Selon J-P BOUTINET dans le Vocabulaire de la psychosociologie[1], une conduite à projet est fondée sur une intentionnalité qui jette une possibilité, anticipe une direction, dévoile un horizon (HEIDEGGER) ; cette conduite exprime un manque, se trouve confrontée à l’absurde, est menacée d’insignifiance (RICOEUR)  C’est donc une recherche de sens (SARTRE) ; cette conduite en recherche de sens est toujours une mise en relation avec un objet signe de l’environnement ( BINSWANGER ; MERLEAU PONTY) ; ladite conduite, enfin, se donne comme dépassement subjectif, transcendance de l’existence (MALDINEY).

 

L’idée de projet, qui concilie théorie et pratique, réflexion et action trace une ligne de conduite : réflechir  sans agir  n’est pas réflechir.

 

Le projet est plus qu’un outil, c’est un mode de vie. En effet, le projet permet de donner du sens à des situations de non-sens engendrées par la modernité.
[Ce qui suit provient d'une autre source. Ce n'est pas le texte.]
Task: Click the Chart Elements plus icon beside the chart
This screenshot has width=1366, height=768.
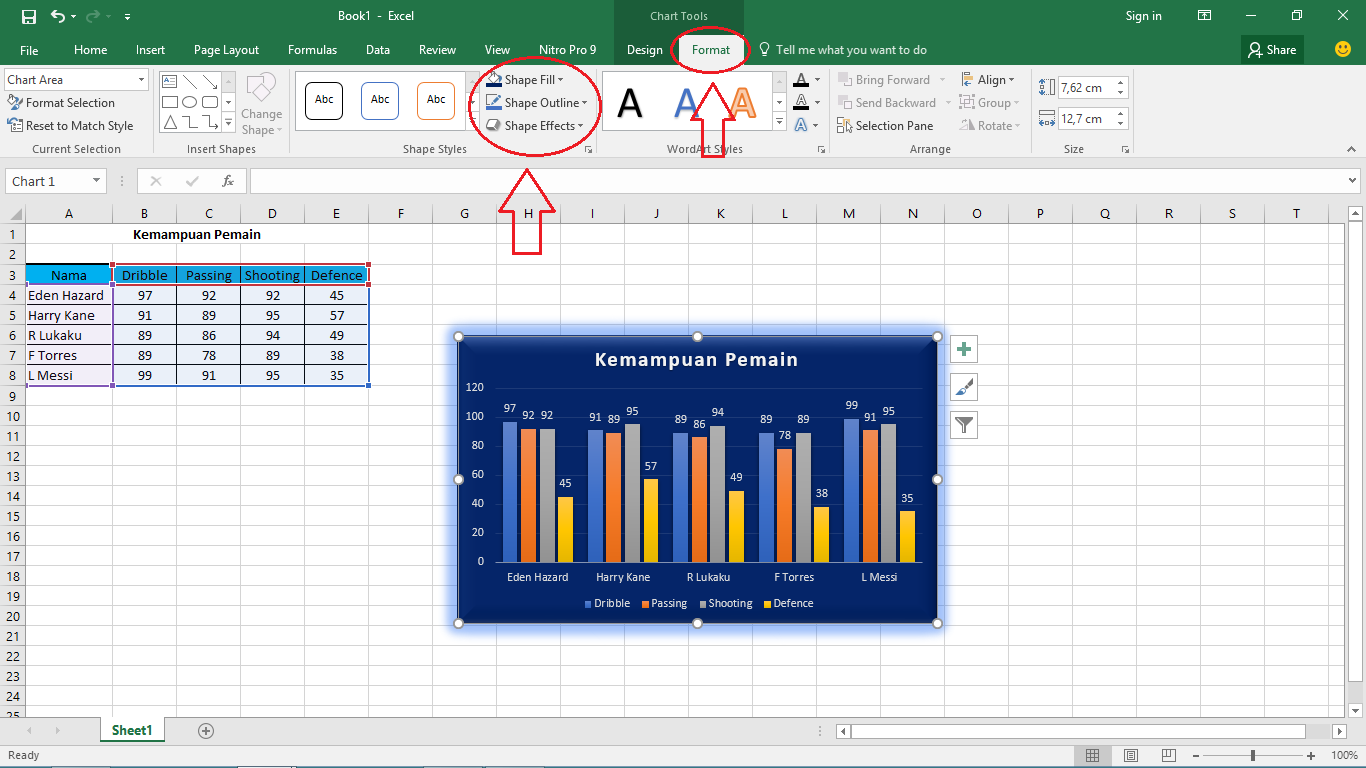Action: point(963,349)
En cela, le projet permet de faire apparaître la manière dont la psychologie de l’individu entre en relation avec les événements et les situations.

 

Dans la culture moderne, le projet se définissait à partir de l’anticipation d’un avenir désiré, alors qu’aujourd’hui, dans un contexte de post modernité, on aurait plutôt tendance à envisager le projet comme un moyen d’aménagement, voire de bricolage dont l’intérêt serait d’apprivoiser le moment présent. Ce changement de direction ou d’utilisation du projet marquerait un effacement de l’acteur au profit de la situation.

 

Et quand bien-même nous vivons à un moment où tout urge , où le présent devient fou, le projet ne peut pas être de l’urgence, car il implique un temps de distanciation du réel avant d’y retourner. Suivant l’idée selon laquelle l’individu est celui d’où l’on part et où l’on arrive, le projet représente alors un espace de cohérence, un média, un moment nécessaire.

 

Pour qu’il ait un espace de singularité à saisir, l’acteur doit se trouver, tant au regard de lui-même que de la situation dans laquelle il évolue, dans un état d’incertitude et de complexité.

 

On peut mettre en parallèle les caractéristiques fondatrices des conduites de projet et les préoccupations de la psychosociologie à travers les concepts de relations de groupe, de processus de changement, de conflits, d’intervention, de consultation, d’organisation communautaire, de pratiques sociales, de pouvoir, de raison instrumentale, de monde vécu, d’autonomie individuelle et collective.

 

La question de l’orientation se pose, où plutôt la question du choix de l’orientation. Ainsi, l’analyse de l’expérience peut permettre de mieux comprendre ce qui se joue.

JB.
 


[1] BARUS-MICHEL (J.), ENRIQUEZ (E.), LEVY (A.), Vocabulaire de psychosociologie, Eres, Ramonville Saint-Agne, 2004. 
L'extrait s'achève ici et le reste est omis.